CONSIGNE →
D'après le texte sur le Doktor Faust de Busoni, qui a achevé l'opéra après la mort du compositeur ?

TEXTE FOURNI →
┄┄┄┄┄┄┄┄┄┄

Le Doktor Faust de Busoni pour la troisième fois à Florence

Doktor Faust au Maggio Musicale Fiorentino : une très belle réussite scénique et musicale

Florence propose, pour la troisième fois, le Faust de Busoni : un très beau spectacle… devant un public trop clairsemé.

Un festival Faust à Florence !

Omniprésent Davide Livermore ! Récemment, il était à Turin pour Marie Stuart de Schiller ; il a également présenté Aïda à l’Opéra de Rome ; dans quelques jours, sa Tosca sera programmée au Carlo Felice de Gênes, puis elle sera immédiatement suivie des Contes d’Hoffmann à La Scala. Et il y a quelques jours encore, on pouvait assister à son Barbiere di Siviglia au Petruzzelli de Bari !

Ce Doktor Faust s’inscrit dans un festival que Florence consacre à Faust et Goethe, inauguré par la Faust-Symphonie de Franz Liszt interprétée par l’orchestre du Teatro del Maggio dirigé par Marc Albrecht. Il  y a quelques mois, la compagnie Venti Lucenti a présenté Schauspiel Faust (d’après Goethe) au théâtre Goldoni pour les scolaires, tandis que le quartier  de Rifredi s’est quant à lui souvenu du personnage légendaire par le biais de L’histoire tragique du docteur Faust de Christopher Marlowe.

Le dernier opéra de Busoni

Aujourd’hui, dans la grande salle du Teatro del Maggio, le  deuxième titre de la saison d’opéra est précisément l’œuvre de Ferruccio Busoni, un compositeur partagé entre deux identités, allemande et italienne, la première étant marquée par la musique instrumentale, la seconde par l’opéra. Doktor Faust opère une synthèse de ces deux personnalités et constitue sans doute son œuvre la plus ambitieuse : elle l’occupa pendant les douze dernières années de sa vie, jusqu’à sa mort en 1924, l’opéra restant inachevé. C’est son élève Philipp Jarnach qui le terminera l’année suivante, et il sera présenté au public le 21 mai 1925 à Dresde sous la direction de Fritz Busch. La découverte d’esquisses que l’on croyait perdues a permis au musicologue Antony Beaumont, en 1982, de compléter l’œuvre en ajoutant six minutes de musique aux deux derniers tableaux. Des deux versions, cependant, la première reste la plus largement utilisée, c’est d’ailleurs le cas actuellement à Florence.

┄┄┄┄┄┄┄┄┄┄

Lignes de recherche d'éléments:
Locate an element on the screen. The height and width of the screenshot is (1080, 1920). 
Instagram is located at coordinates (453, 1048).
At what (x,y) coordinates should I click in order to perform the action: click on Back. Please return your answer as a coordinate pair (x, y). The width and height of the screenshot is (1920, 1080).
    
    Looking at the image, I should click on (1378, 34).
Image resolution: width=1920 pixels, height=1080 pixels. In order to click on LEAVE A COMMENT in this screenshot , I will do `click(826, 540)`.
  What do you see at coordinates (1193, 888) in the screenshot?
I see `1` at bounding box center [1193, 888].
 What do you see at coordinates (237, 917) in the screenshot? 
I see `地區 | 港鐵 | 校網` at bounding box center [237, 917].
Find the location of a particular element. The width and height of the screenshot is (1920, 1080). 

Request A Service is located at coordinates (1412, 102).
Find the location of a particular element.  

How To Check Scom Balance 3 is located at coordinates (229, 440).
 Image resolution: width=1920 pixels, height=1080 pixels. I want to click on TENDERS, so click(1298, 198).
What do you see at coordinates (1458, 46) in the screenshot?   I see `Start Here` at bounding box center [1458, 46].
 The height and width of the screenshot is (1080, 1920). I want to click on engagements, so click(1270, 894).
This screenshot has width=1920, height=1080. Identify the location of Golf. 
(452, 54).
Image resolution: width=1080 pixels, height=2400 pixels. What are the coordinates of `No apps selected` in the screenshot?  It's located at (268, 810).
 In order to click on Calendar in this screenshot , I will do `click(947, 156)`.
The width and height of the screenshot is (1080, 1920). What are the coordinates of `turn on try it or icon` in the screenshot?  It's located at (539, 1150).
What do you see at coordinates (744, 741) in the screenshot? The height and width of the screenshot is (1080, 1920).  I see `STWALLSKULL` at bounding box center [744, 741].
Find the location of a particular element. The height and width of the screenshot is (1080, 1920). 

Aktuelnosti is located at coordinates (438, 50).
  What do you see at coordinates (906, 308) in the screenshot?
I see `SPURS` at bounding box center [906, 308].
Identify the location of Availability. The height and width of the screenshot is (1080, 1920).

┄┄┄┄┄┄┄┄┄┄

RÉPONSE →
Son élève Philipp Jarnach.